**Given entries**
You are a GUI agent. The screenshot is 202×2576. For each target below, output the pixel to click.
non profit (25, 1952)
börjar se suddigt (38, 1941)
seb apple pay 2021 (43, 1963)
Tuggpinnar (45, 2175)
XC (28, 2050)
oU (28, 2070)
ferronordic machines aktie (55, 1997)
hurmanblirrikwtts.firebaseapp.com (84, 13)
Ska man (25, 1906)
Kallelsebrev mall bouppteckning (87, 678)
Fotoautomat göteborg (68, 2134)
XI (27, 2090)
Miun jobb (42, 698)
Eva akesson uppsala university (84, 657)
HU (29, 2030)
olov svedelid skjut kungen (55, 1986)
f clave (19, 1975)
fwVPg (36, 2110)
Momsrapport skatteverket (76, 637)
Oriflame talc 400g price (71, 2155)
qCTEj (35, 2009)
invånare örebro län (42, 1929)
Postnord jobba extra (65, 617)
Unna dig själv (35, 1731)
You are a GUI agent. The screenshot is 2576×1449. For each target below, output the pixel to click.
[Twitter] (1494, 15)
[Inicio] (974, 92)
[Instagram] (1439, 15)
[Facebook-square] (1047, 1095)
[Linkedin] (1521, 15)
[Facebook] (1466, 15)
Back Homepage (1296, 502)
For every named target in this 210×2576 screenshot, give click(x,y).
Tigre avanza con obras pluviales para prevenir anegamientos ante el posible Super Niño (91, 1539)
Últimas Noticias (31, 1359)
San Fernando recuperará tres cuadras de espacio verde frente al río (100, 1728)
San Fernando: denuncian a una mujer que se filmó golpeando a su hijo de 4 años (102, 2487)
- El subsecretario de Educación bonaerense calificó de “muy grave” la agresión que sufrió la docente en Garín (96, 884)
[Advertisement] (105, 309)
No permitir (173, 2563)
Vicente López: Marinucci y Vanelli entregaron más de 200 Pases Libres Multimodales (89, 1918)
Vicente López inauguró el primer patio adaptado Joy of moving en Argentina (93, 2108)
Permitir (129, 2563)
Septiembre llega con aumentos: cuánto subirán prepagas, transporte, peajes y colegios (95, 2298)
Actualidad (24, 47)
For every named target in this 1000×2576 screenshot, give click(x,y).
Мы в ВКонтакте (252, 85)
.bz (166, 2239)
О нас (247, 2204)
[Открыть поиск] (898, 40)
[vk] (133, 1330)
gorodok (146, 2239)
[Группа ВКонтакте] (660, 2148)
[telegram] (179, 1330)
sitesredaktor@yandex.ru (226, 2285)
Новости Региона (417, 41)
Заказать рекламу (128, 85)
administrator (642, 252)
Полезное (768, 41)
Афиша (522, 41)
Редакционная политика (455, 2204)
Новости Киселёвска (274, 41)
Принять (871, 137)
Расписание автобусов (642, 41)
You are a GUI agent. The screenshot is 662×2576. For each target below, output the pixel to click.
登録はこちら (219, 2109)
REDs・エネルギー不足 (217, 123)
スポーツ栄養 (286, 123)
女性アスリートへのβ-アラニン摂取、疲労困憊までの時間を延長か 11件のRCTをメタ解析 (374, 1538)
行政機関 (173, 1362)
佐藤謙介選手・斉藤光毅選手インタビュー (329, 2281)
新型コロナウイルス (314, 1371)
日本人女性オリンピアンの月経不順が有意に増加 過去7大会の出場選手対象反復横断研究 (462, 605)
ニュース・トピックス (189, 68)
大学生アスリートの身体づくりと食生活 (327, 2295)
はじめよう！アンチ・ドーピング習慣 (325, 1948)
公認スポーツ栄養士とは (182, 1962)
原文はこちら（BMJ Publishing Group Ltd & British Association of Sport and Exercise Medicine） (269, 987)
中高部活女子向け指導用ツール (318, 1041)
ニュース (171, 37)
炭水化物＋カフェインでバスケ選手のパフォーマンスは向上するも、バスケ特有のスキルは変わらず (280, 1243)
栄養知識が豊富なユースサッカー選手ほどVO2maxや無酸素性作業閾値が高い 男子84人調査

**Exercise aim**
The entries above hold the needed span. Transcribe exactly the lines from the one with "Полезное (768, 41)" to the one with "新型コロナウイルス (314, 1371)", both included.

**Task output**
Полезное (768, 41)
Афиша (522, 41)
Редакционная политика (455, 2204)
Новости Киселёвска (274, 41)
Принять (871, 137)
Расписание автобусов (642, 41)
You are a GUI agent. The screenshot is 662×2576. For each target below, output the pixel to click.
登録はこちら (219, 2109)
REDs・エネルギー不足 (217, 123)
スポーツ栄養 (286, 123)
女性アスリートへのβ-アラニン摂取、疲労困憊までの時間を延長か 11件のRCTをメタ解析 (374, 1538)
行政機関 (173, 1362)
佐藤謙介選手・斉藤光毅選手インタビュー (329, 2281)
新型コロナウイルス (314, 1371)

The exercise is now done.